In September, Trump again mentioned Hezbollah at his UN speech, encouraging countries to “drive them out.” In September, US Ambassador to the UN Nikki Haley wrote an oped in The Jerusalem Post asserting that Hezbollah was a “proxy for the outlaw Iranian regime,” and that it would not give up its terrorist goals. She said the US and UN were “stepping up our efforts against them.”
In November, Saudi Arabia engineered Lebanese Prime Minister Saad Hariri’s resignation. On November 10, Riyadh and Hezbollah leader Sayyed Hassan Nasrallah traded accusations that each had “declared war” on the other.
The revelations accusing the Obama administration of going easy on Hezbollah will encourage a reappraisal of the efforts against the organization as the Trump administration looks at ways to pressure Iran that do not involve tearing up the Iran deal itself.
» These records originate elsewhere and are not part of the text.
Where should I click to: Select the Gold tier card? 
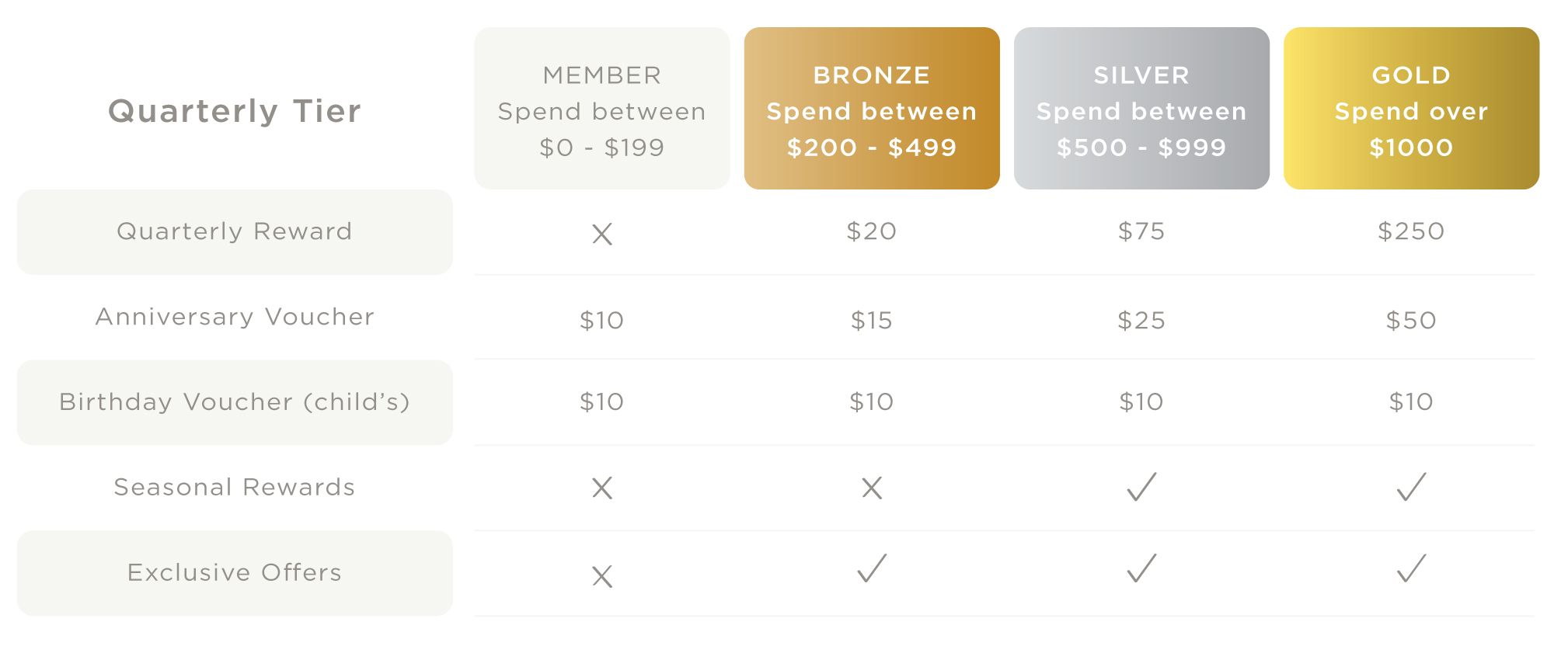(x=1411, y=108)
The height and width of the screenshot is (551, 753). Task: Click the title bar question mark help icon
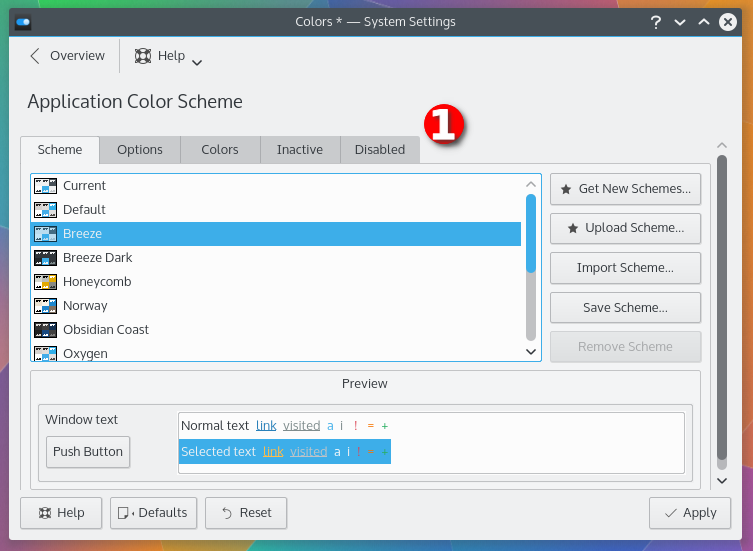(x=656, y=22)
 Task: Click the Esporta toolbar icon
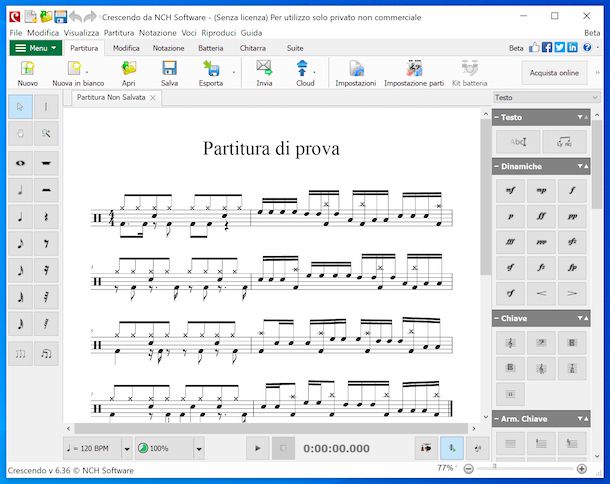(211, 73)
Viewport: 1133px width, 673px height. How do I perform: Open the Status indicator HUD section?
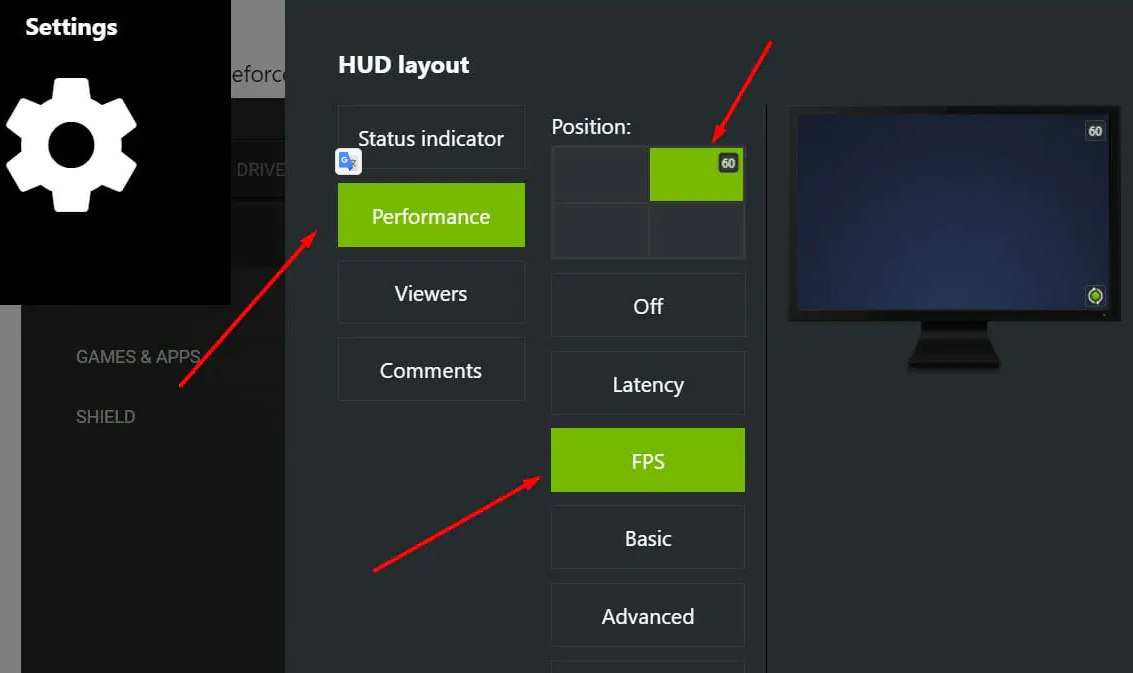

The US is still funding and equipping the Lebanese army even as it critiques the role of Hezbollah in the Lebanese government.
Jonathan Schanzer, a senior vice-president at FDD says that the recent revelations will add urgency to the fight against Iran's proxies in Syria and Iraq. "That being said this is more of a western hemisphere issue, so bureaucratically the focus will shift south of the border," because of the connections to drug trafficking. It will also shine a greater light on the previous administration's deficiencies in tackling the Iranian threat network he argues.
The Politico article could be just thing to get the ball rolling on the administration’s goals for 2018.